The big names of fashion have spoken. The industry needs to change. And it starts with the fashion seasons themselves. Led by Dries Van Noten, an “Open Letter to the Fashion Industry” was released last week and has now garnered hundreds of signatures from international designers and retailers. The letter calls for a dramatic restructuring of the industry, initially triggered by the current COVID-19 crisis.

The list includes the likes of Riccardo Bellini of Chloé, the Missoni group and Gucci shoe designer, Micol Colombo. It also features a range of universities, publishers and fashion consultancies, which shows the scale of interest in the matter. With a delay on Autumn deliveries for clothing stores, Van Noten highlighted the problems with the current running of the industry. He noted that if his autumnal collections were to arrive in stores by September, instead of the usual July, it bares a question of whether the prices would be slashed after a mere two months, when the season would commonly be considered at its end.
The letter proposes a shift in the current sales season, selling autumn collections from August to January and spring collections in February to July – which actually makes a lot of sense.
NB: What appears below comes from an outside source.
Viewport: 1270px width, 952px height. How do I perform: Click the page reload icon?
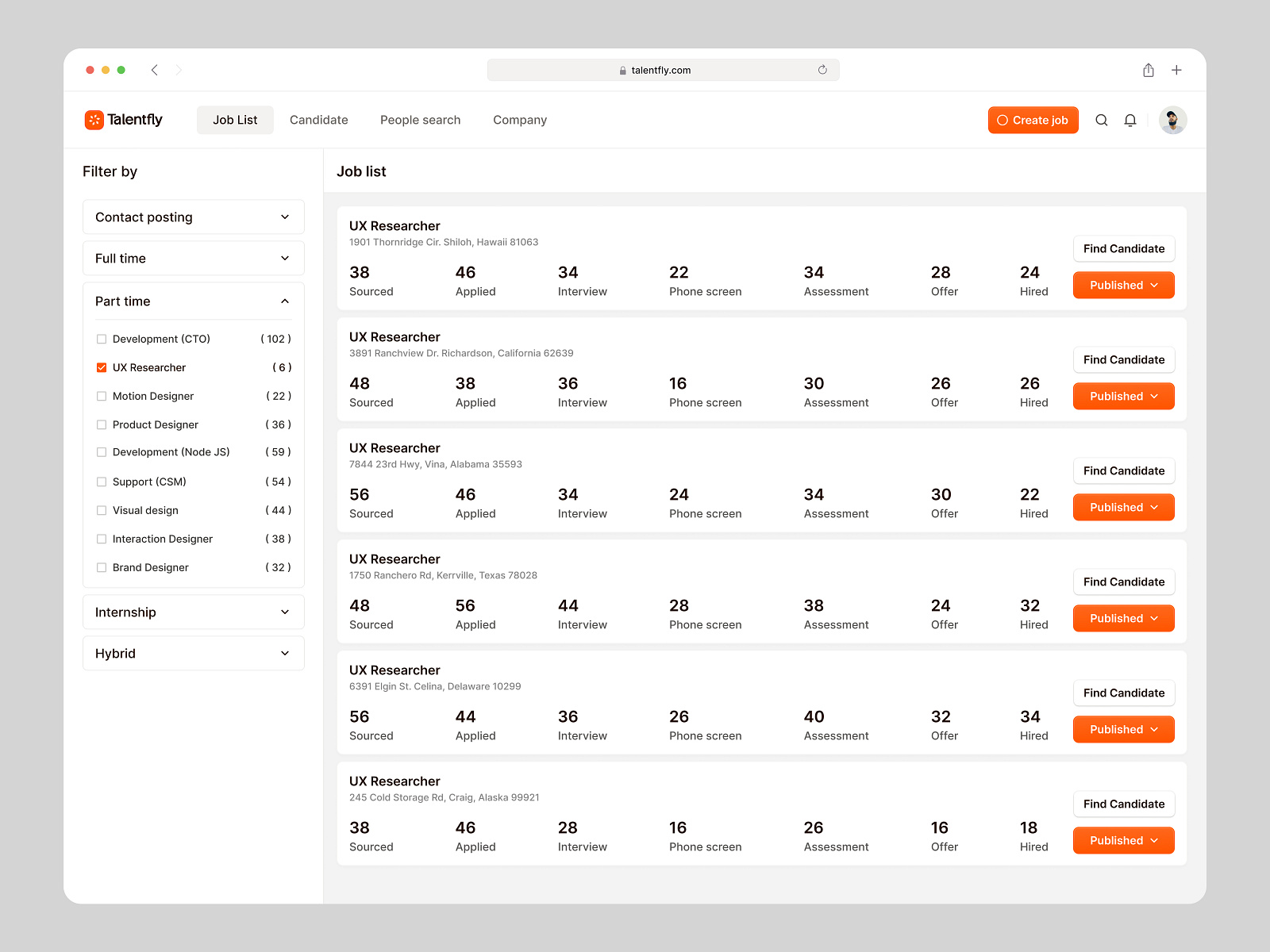[822, 70]
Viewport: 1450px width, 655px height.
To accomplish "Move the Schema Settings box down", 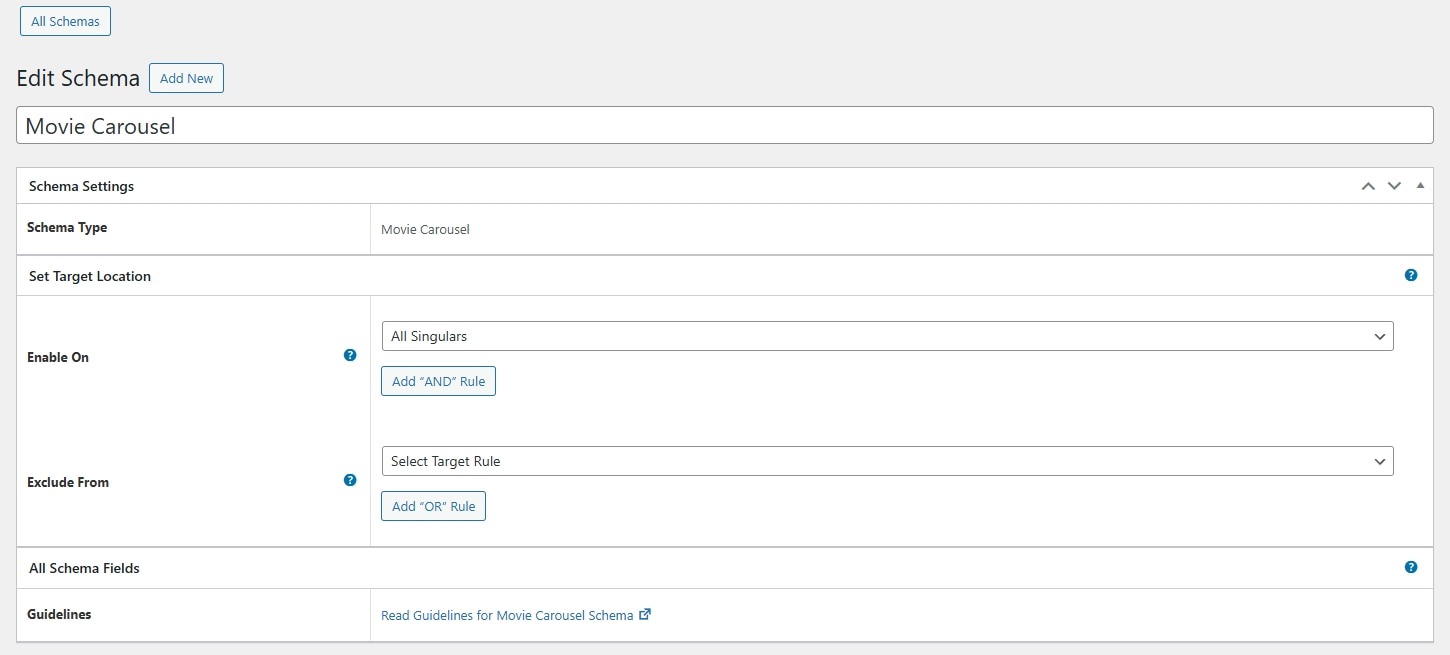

It is then that discounts would be at the end of these periods, prolonging the full-price selling season. In a conversation with Vogue, the Belgian designer said: “It’s not normal to buy winter clothes in May. It’s not normal to work with the design team on a collection that hits the shop floor one month and a half before it’s discounted by 50 percent.”

The reality is that things do need to change which, for some fast fashion houses, could be discouraging. However, with the moving around of fashion weeks, digital shows being the new norm and autumn collections not making an appearance in shops until said season, it seems that these proposals are already underway. The changes also feed into their call for a sustainable turnaround. Their promises include less unnecessary products, less fabric waste and less travel. The sustainability aspect is very much a welcomed rejuvenation, and something an increasing number of consumers are demanding too.

As we carry on with our lives within an indefinite lockdown period, it has certainly become evident of how much the world needs us to reflect on our behaviour. It is promising to hear a glimmer of hope from the faces of the fashion industry, who actively want to slam on the breaks and take a new road.

The statement concludes: “Working together, we hope these steps will allow our industry to become more responsible for our impact on our customers, on the plant and on the fashion community, and bring back the magic and creativity that has made fashion such an important part of our world.”